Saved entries
*** Begin section ***

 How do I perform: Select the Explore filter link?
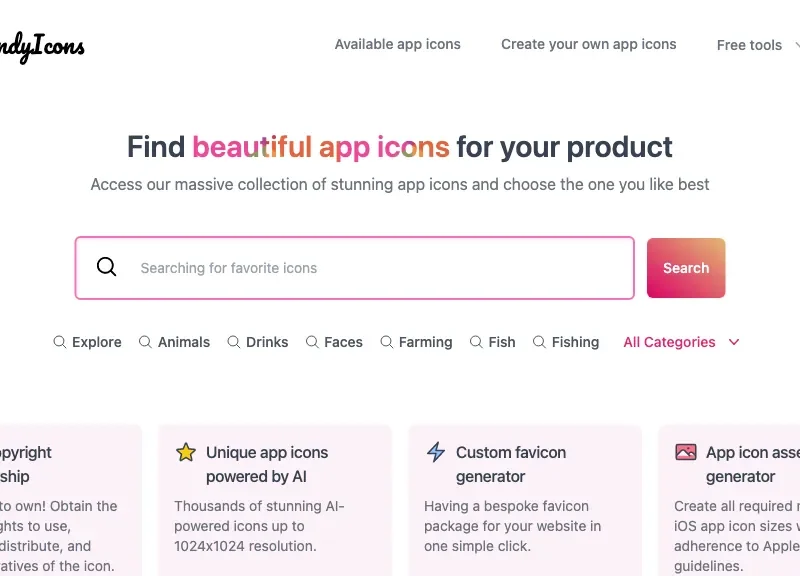[95, 342]
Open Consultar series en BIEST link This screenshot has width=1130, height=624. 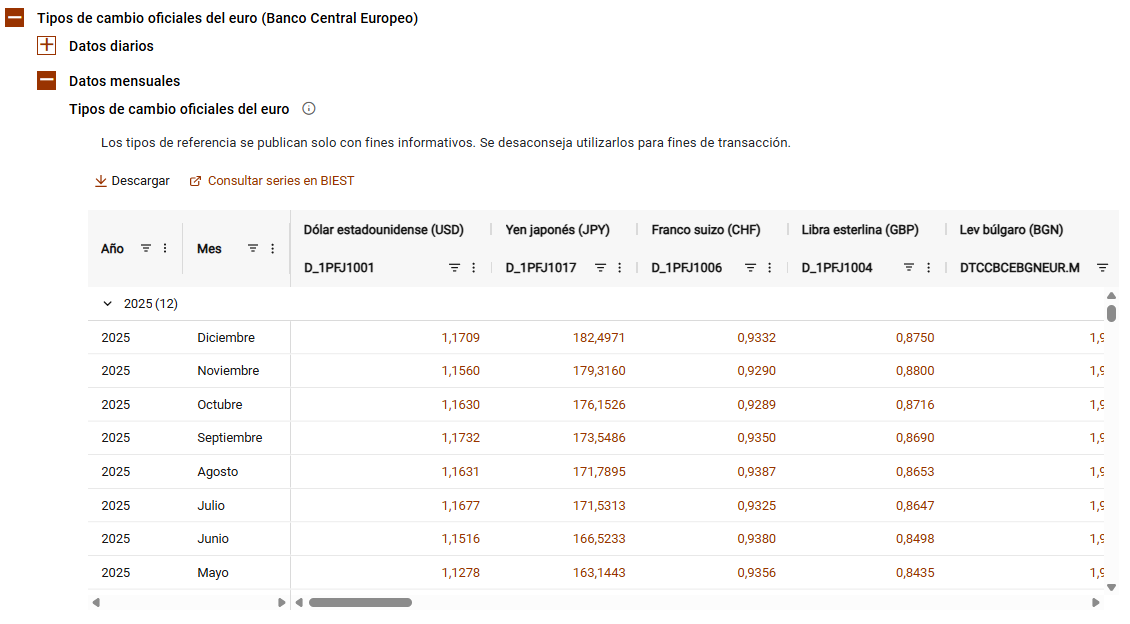[x=272, y=181]
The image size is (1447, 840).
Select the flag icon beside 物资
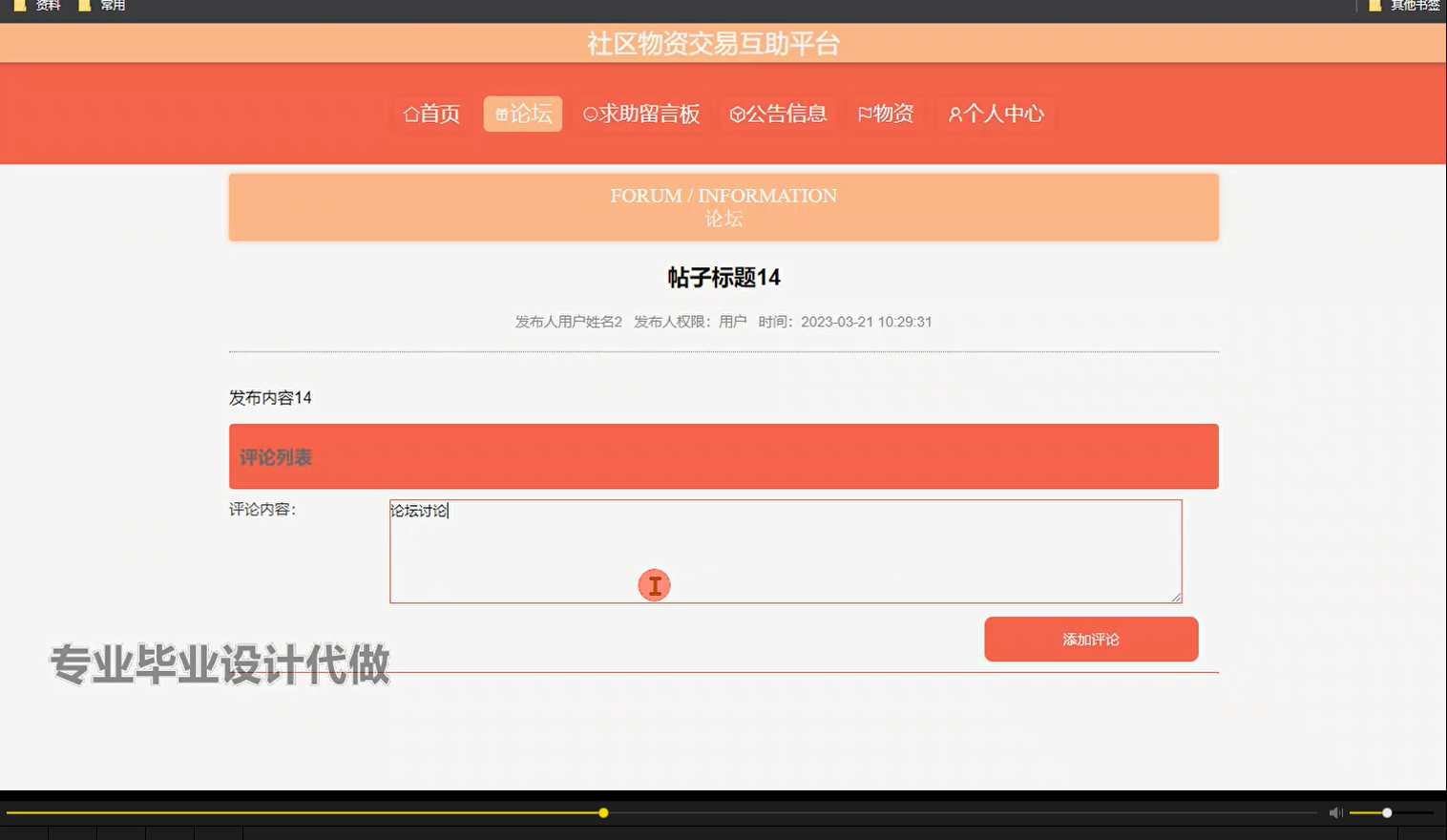click(x=864, y=114)
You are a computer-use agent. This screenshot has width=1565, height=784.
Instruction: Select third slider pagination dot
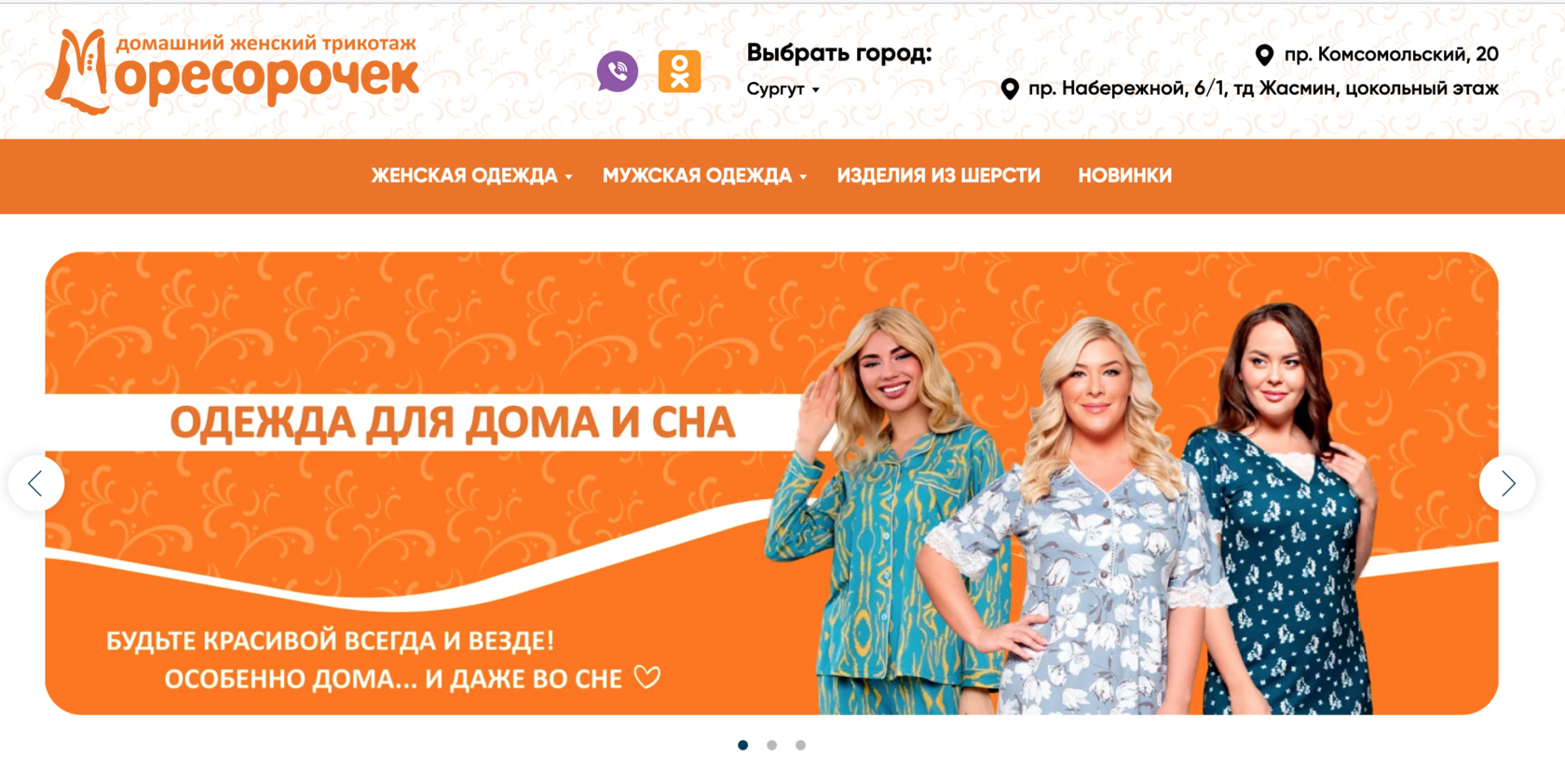pos(800,745)
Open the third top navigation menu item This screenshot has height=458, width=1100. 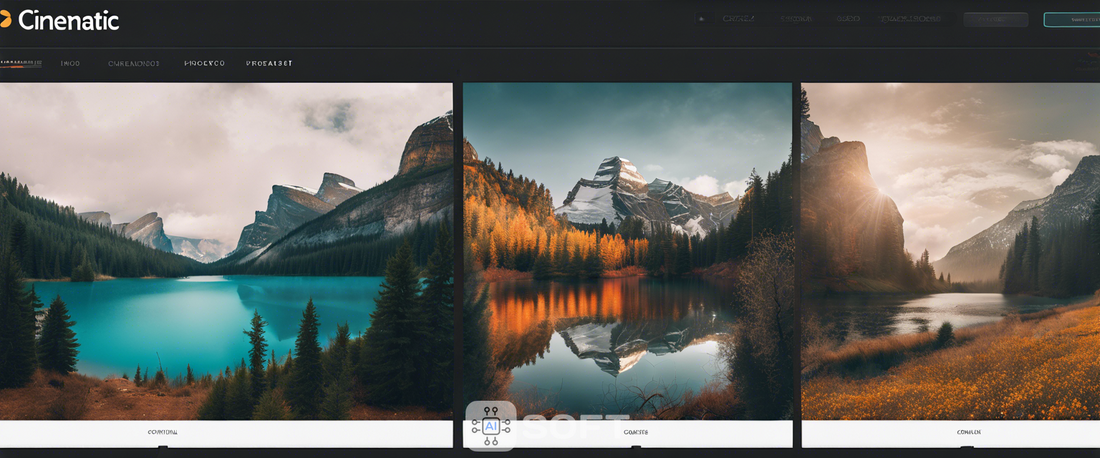point(848,19)
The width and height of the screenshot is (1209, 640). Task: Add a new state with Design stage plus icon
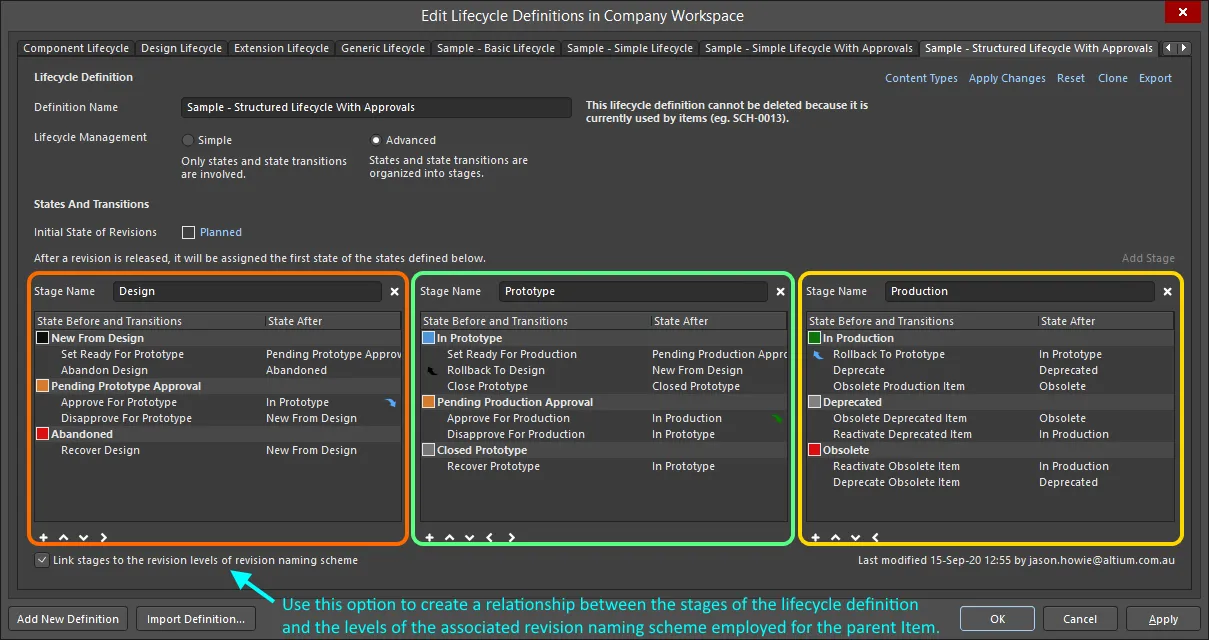point(43,537)
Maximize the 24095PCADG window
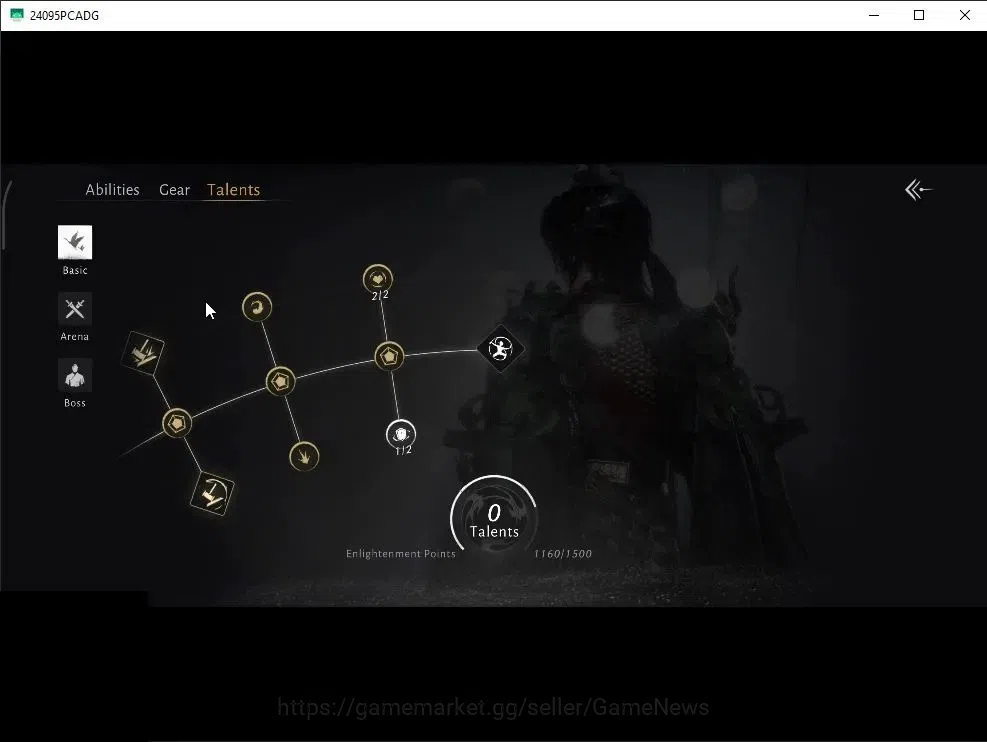987x742 pixels. pos(919,15)
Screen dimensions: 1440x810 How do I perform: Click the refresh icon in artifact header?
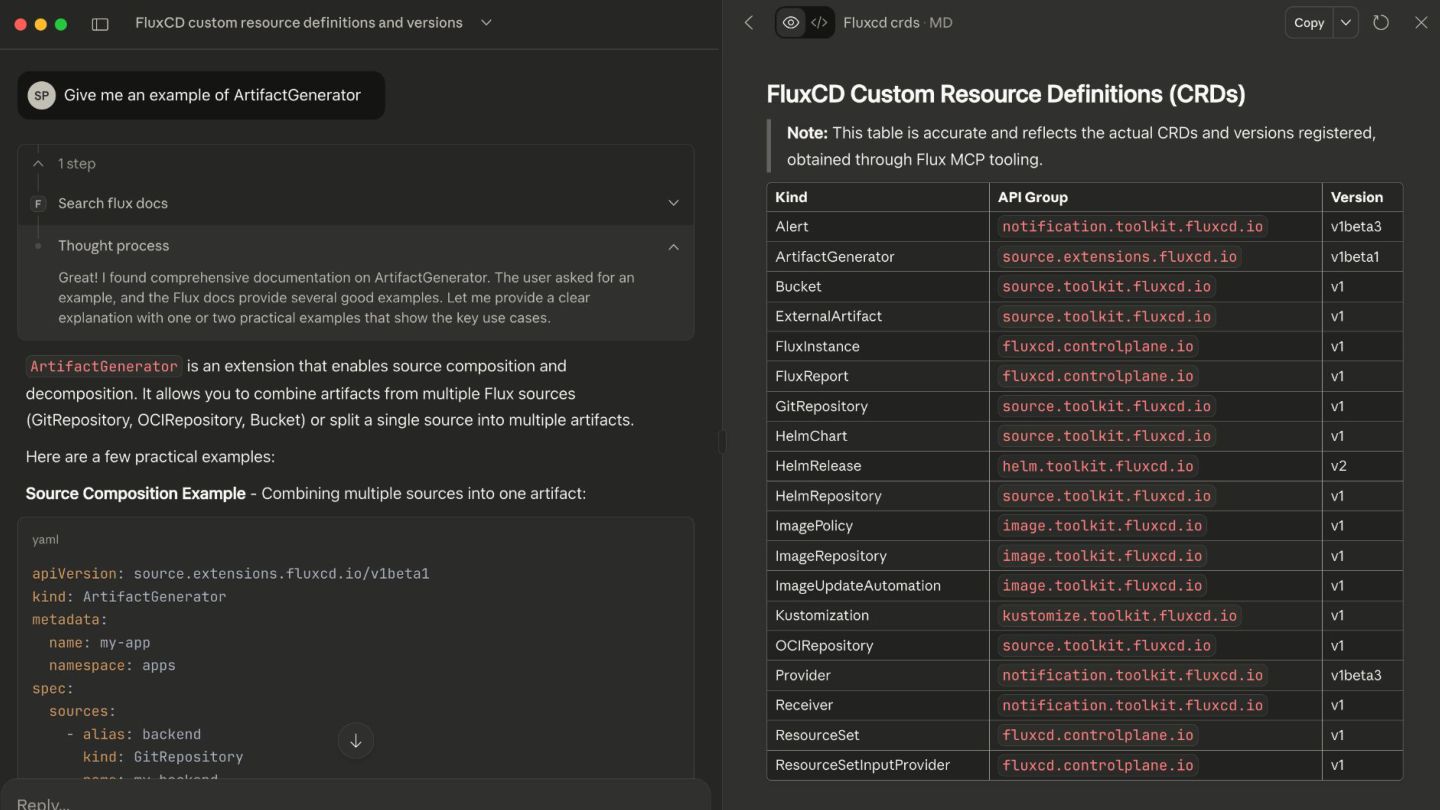[x=1381, y=23]
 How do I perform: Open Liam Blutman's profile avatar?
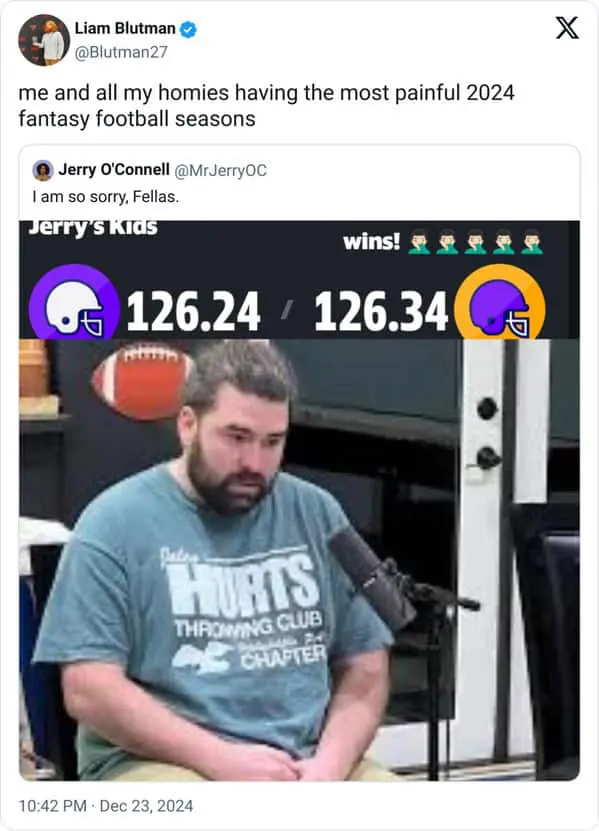[x=44, y=40]
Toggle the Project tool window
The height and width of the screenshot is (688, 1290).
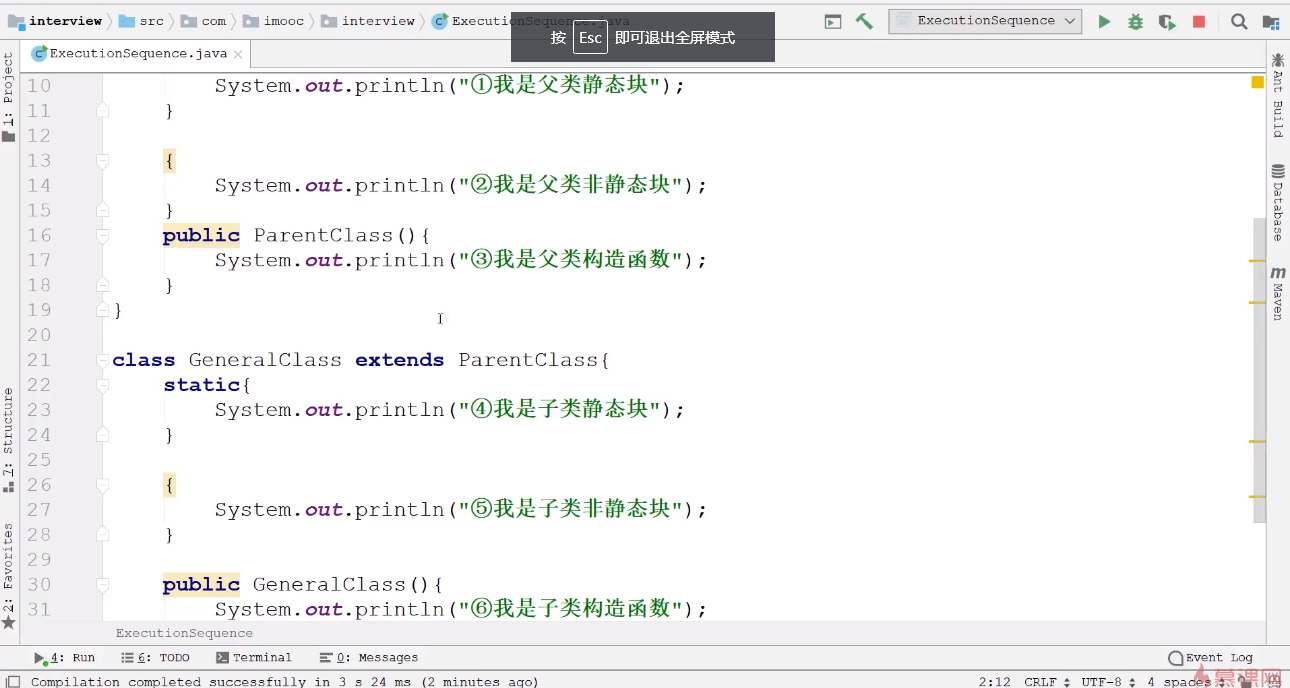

*** End section ***

**Work task:** Give again, word for word, the line containing "The width and" and every line after it to the end of the records; leave out the pictures.

**Solution:**
The width and height of the screenshot is (1209, 640). Task: Add a new state with Design stage plus icon
point(43,537)
Maximize the 24095PCADG window
987x742 pixels. pos(919,15)
Screen dimensions: 1440x810 How do I perform: Click the refresh icon in artifact header?
[x=1381, y=23]
 How do I perform: Open Liam Blutman's profile avatar?
[x=44, y=40]
Toggle the Project tool window
The height and width of the screenshot is (688, 1290).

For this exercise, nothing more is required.